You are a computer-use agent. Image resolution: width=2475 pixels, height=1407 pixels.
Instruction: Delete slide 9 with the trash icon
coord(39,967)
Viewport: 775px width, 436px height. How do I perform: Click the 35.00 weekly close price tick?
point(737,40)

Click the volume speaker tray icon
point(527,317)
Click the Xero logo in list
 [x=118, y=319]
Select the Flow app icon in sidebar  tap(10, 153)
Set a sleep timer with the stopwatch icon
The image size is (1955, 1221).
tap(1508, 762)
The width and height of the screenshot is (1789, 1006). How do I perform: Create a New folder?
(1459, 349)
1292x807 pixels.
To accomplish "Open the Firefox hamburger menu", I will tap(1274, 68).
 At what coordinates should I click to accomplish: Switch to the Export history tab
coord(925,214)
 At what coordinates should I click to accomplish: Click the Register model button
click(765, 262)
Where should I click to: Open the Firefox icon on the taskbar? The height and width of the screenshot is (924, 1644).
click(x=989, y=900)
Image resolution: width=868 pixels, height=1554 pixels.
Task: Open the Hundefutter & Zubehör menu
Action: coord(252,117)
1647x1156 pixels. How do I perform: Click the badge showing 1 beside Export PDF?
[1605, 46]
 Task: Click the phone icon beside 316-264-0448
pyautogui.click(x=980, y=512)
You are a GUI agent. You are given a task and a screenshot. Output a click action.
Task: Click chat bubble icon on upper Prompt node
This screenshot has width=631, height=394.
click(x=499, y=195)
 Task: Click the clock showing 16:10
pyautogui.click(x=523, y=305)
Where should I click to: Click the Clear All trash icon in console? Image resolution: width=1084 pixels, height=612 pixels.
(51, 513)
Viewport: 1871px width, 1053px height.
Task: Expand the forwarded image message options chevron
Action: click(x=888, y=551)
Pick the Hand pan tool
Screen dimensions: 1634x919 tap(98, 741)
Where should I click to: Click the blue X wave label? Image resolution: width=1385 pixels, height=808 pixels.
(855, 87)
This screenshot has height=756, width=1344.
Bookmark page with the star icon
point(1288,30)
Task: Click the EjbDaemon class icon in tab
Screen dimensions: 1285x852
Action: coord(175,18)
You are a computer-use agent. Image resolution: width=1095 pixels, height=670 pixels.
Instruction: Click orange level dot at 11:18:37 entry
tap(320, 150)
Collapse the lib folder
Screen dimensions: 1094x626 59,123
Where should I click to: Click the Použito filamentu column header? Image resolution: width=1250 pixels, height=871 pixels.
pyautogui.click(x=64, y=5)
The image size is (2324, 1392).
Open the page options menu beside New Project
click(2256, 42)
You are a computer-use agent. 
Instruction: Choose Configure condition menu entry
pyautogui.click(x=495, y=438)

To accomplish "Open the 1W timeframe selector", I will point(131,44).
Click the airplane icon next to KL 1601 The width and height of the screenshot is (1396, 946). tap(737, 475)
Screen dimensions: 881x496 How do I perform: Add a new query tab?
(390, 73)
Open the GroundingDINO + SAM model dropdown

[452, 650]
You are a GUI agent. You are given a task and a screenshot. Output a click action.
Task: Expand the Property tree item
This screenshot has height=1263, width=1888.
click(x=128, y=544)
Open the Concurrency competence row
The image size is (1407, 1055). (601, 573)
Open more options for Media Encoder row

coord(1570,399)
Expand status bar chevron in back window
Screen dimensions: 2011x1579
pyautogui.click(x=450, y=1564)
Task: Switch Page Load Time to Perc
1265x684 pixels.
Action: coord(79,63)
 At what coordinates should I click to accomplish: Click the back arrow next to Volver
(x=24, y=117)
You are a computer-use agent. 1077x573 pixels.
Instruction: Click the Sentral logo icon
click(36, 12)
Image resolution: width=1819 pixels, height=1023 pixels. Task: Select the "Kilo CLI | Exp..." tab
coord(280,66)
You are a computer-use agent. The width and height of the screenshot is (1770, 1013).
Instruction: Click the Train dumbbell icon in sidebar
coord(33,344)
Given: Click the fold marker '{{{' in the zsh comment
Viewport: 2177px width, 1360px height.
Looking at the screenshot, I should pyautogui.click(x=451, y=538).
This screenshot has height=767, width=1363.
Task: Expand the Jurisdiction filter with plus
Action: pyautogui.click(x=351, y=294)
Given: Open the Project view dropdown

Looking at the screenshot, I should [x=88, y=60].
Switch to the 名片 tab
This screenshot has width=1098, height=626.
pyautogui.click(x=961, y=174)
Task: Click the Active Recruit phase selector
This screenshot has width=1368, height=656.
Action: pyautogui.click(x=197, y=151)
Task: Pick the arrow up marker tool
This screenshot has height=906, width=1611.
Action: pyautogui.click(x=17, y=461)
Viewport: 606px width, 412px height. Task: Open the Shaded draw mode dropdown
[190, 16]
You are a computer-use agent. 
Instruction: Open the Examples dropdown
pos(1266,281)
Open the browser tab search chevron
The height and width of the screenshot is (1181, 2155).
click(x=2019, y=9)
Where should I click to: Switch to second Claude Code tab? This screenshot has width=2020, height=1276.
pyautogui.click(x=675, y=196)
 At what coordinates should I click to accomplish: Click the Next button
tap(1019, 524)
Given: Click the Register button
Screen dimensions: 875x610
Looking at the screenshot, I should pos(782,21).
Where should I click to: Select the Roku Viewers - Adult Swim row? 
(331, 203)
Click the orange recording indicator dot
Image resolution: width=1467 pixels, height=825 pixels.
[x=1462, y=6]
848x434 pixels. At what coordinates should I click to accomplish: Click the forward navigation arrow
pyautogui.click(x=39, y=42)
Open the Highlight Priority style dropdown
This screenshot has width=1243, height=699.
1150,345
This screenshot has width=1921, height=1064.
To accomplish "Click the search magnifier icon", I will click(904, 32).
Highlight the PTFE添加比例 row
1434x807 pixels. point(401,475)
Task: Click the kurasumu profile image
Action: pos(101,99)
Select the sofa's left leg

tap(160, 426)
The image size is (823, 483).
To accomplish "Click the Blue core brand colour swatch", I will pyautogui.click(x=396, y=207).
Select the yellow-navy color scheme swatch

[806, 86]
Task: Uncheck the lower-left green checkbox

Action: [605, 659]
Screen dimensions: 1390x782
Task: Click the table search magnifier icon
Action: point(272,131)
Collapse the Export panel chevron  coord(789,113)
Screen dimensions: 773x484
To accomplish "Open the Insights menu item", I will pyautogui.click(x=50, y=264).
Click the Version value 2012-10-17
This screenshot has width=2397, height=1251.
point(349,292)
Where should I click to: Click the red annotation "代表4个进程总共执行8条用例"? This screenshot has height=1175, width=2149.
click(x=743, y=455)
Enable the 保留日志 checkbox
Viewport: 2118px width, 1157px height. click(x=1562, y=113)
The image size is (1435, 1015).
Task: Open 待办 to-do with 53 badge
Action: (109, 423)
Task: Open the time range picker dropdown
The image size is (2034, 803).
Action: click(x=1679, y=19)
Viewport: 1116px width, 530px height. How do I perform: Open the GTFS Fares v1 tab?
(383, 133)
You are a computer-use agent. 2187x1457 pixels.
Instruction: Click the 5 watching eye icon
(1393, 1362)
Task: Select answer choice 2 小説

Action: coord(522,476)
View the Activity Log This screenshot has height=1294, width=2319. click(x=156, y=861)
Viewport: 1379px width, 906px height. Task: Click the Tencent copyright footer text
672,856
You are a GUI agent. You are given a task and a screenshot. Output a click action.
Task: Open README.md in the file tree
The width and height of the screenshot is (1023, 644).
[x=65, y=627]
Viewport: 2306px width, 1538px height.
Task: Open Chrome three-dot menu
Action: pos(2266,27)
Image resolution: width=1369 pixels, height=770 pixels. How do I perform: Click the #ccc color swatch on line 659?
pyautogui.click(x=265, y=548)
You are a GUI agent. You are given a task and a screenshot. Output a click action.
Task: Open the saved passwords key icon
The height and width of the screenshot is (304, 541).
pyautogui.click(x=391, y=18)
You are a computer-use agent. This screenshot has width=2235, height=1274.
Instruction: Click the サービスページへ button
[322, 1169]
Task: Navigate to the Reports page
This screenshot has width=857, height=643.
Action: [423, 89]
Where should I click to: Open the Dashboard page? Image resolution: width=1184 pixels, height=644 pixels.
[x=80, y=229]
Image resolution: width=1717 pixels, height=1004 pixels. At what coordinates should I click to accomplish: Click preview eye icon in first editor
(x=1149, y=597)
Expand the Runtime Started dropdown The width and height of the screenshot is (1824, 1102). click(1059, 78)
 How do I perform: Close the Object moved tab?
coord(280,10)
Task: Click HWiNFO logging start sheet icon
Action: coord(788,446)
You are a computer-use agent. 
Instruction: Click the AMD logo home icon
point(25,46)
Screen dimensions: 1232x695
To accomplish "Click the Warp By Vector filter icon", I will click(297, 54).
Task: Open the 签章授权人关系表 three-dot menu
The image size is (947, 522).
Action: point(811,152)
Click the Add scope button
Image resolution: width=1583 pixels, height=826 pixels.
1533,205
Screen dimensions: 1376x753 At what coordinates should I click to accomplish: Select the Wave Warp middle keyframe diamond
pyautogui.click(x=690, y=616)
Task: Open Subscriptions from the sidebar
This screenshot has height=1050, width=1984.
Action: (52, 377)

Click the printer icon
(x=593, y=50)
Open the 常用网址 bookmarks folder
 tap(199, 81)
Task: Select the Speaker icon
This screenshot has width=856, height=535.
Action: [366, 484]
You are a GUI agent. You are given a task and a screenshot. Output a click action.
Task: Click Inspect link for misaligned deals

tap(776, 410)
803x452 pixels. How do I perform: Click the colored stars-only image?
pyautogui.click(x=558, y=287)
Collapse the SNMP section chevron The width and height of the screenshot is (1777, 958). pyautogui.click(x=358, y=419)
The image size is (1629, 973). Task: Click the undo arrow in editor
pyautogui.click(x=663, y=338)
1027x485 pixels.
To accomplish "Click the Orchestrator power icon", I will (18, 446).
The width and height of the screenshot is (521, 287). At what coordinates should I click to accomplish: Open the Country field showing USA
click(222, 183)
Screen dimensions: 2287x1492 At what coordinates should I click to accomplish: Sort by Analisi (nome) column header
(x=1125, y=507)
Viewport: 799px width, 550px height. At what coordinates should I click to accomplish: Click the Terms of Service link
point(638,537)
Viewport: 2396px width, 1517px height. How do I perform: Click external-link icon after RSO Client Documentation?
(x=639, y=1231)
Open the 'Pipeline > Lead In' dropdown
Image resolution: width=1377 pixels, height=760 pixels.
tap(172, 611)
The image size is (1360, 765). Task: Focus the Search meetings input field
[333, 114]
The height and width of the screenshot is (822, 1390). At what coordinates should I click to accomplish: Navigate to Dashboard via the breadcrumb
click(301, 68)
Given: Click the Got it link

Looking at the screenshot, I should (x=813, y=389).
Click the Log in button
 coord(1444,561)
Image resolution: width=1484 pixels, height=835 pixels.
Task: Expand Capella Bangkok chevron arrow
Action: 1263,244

**Work request:**
Scan the records for lines that hold "marker", and reproduce each one you find.

**Solution:**
Given: Click the fold marker '{{{' in the zsh comment
Task: Pick the arrow up marker tool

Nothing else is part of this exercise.